• **Что требуется**
Продолжите текст о Михаиле Зощенко, начиная сразу после его последнего предложения.

• **Текст для чтения**
И 23 июня 1953 года на заседании Президиума Правления Союза писателей СССР Михаил Зощенко как новичок принят в Союз писателей. У меня возникла неожиданная историческая параллель – это как Пушкину за несколько лет до конца жизни вдруг присвоили придворный чин камер-юнкера – «дали шанс» попробовать сделать карьеру с самого начала.
Зощенко, снова «принятый в профессионалы», начал работать над книгой «Что больше всего меня поразило». Она задумывалась в жанре «Голубой книги» – как сборник парадоксальных и поучительных новелл, но замысел не осуществился. Сначала «Новый мир», который прежде печатал Зощенко, отказал в публикации. А потом уже и сам Зощенко все «сорвал».
Наступил 1954 год. Который, казалось, ничего «не предвещал». Сталин умер. Ужасы позади.
Но именно в этом году Зощенко настигла новая катастрофа. В разное время были разные версии этой истории. Я приведу здесь версию свидетеля тех событий, советского литературоведа Дмитрия Молдавского (Молдавский Д.М. Михаил Зощенко. Очерк творчества. Л., 1977):
«В Ленинград прибыла группа английских “студентов”. Беру слово “студенты” в кавычки потому, что за последующие четыре десятилетия никто из этой довольно большой группы никак не проявил себя ни в русистике, ни просто как человек, которому удалось поговорить с Зощенко и Ахматовой… И все вопросы их были загодя очень уже продуманы, сформулированы, ловко нацелены.
– А почему у вас запрещен Достоевский?
…Когда им принесли недавно изданные книги Достоевского, классик мгновенно перестал их интересовать. Да это и не было для них главным. А главным был явно продуманный, очень ловкий, “следовательский” вопрос:
– Господин Зощенко! В постановлении сказано, что вы специализировались на безыдейности, аполитичности, рассчитанных на то, чтобы отравить сознание молодежи; что вы – автор антисоветского пасквиля и изображаете жизнь с жульнических позиций. Неужели вы согласны с этим?

• **Извлечённые записи**

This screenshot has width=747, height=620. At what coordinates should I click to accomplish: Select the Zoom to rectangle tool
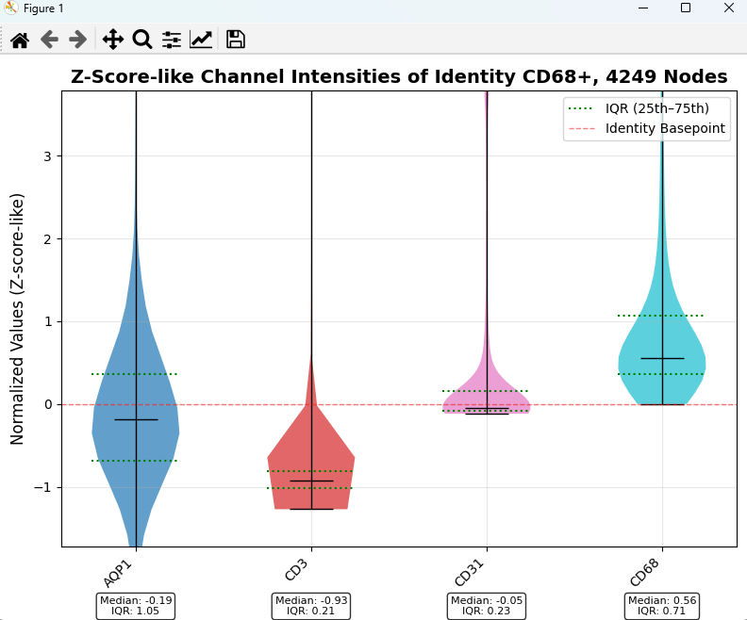pos(142,40)
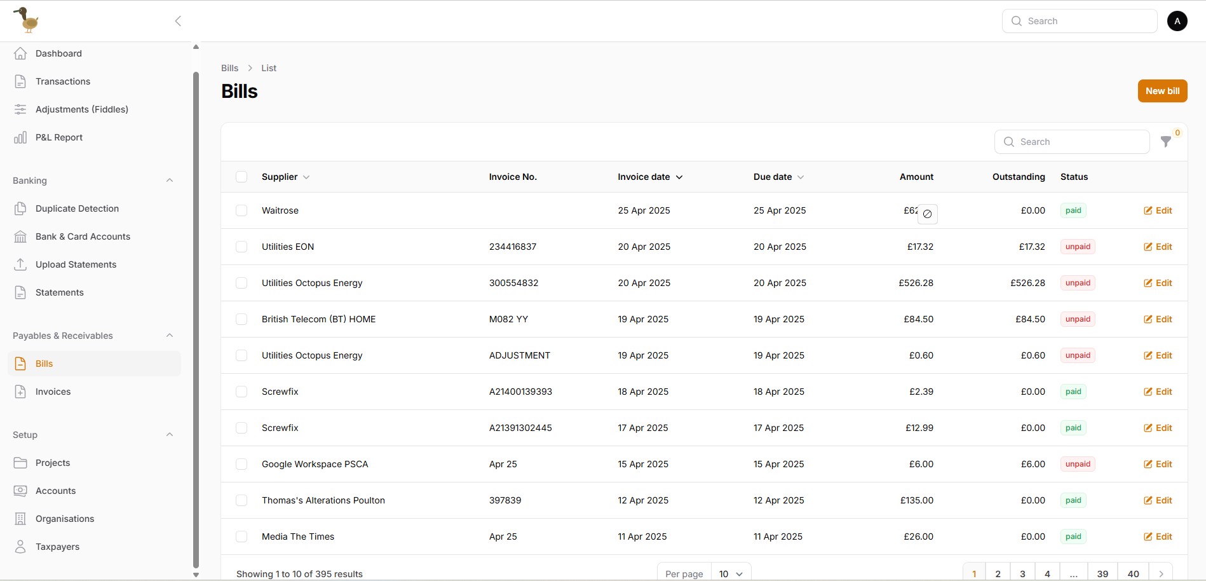Open the P&L Report icon in sidebar
The width and height of the screenshot is (1206, 581).
click(20, 137)
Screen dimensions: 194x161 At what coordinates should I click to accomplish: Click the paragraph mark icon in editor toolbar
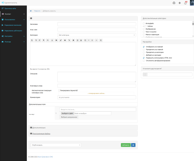tap(44, 40)
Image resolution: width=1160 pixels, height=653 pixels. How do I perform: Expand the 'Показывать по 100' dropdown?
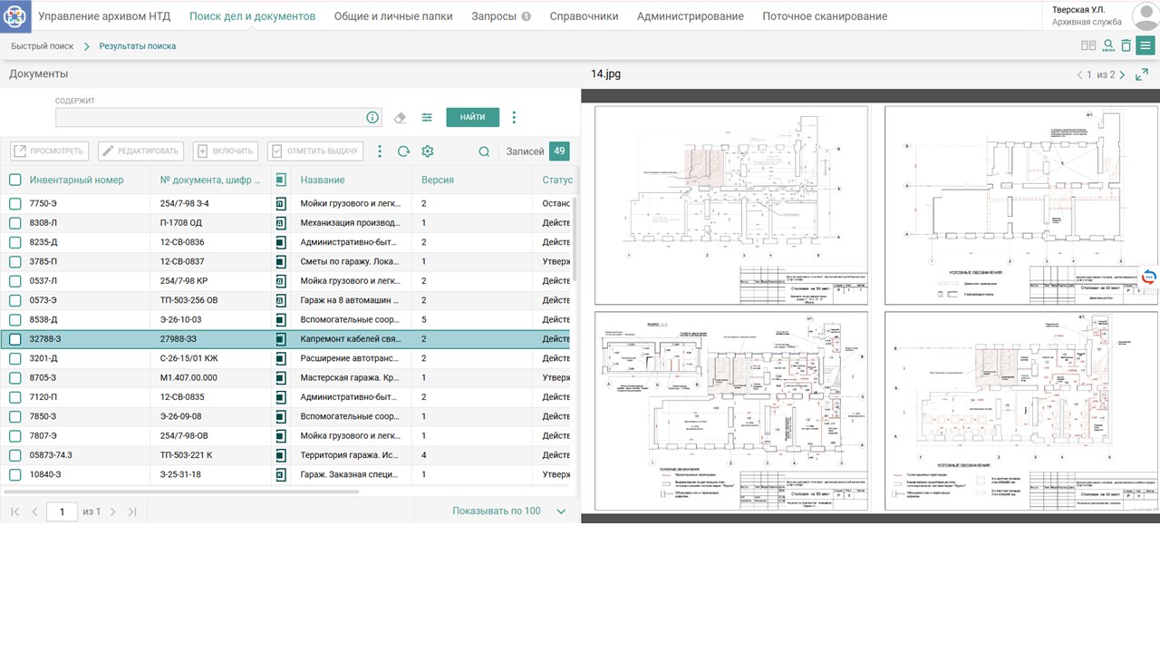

• **Ответ на задание**
И Зощенко прорвало! Потеряв обычное, сохраняемое даже в трудных ситуациях спокойствие, постепенно повышая голос, он проговорил – нет, прокричал, – что всегда считал себя советским человеком, что он сражался за советскую власть, что его книги… Но вместо сочувствия и боли на лицах своих английских собеседников он увидел непонятное ликование. И смолк.
Тогда “студенты” обратились к Анне Андреевне Ахматовой. Они спросили, как она относится к постановлению, считает ли его формулировки справедливыми, верными и пр. (напомню, что в постановлении 1946 года об Ахматовой говорилось, как о «типичной представительнице чуждой нашему народу пустой безыдейной поэзии и т.п.»).
Но Анна Андреевна уже поняла, что происходит. И с “царственностью” (это слово, несвойственное их лексике, повторили присутствующие на встрече и Орлов, и Дымшиц) она сказала, равнодушно оглядев англичан:
– Мои отношения с моим правительством касаются меня и моего правительства. Посторонним здесь делать нечего!
“Студенты” замолкли.
Услышав ответ Ахматовой, Зощенко сказал соседу:
– Я же был первым и не успел ничего сообразить!
Ответ Зощенко, поданный как “расслоение советской интеллигенции”, вызвал раздражение “на самом верху”: “Его простили – а он опять!”».
И последовали роковые для Зощенко события. Довольно подробно об этом рассказал Даниил Гранин, участник тех событий, сумевший через многие годы разыскать стенограмму того собрания, где опять «разбирали» Зощенко. И благодаря ему мы можем увидеть тот страшный день (Гранин Д. Мимолетное явление // Вспоминая Михаила Зощенко. Сборник):
«Я застал его тогда, когда с ним почти не общались. Он жил в Ленинграде, изредка бывал в Доме писателя, то есть заходил, но как-то украдкой, избегая людей; с ним здоровались и с озабоченным видом спешили мимо. Словно чувствовали себя виноватыми. Некоторые сторонились, на всякий случай. У каждого имелись свои опасения. Я тоже испытывал чувство вины. Потом, когда мы познакомились, он, с присущей ему деликатностью, старался снять это чувство. Но оно все равно оставалось. До сих пор оно пребывает у меня среди прочих грехов и угрызений, что накопились за годы нашей путаной жизни.
Может, из-за этой виноватости я продолжал разыскивать стенограмму одного выступления Зощенко, и вот, спустя много лет, раздобыв ее, могу написать о том собрании в 1954 году.
Я уже был членом Союза писателей, но впервые пришел на общее писательское собрание. Как-то оно называлось: навстречу чему-то или о подготовке к чему-то… Это запомнить невозможно, так же невозможно было ничего запомнить из доклада В. Друзина. Хотя собрание в тот июньский жаркий день запечатлелось, казалось, в малейших деталях, как след в бетонной плите.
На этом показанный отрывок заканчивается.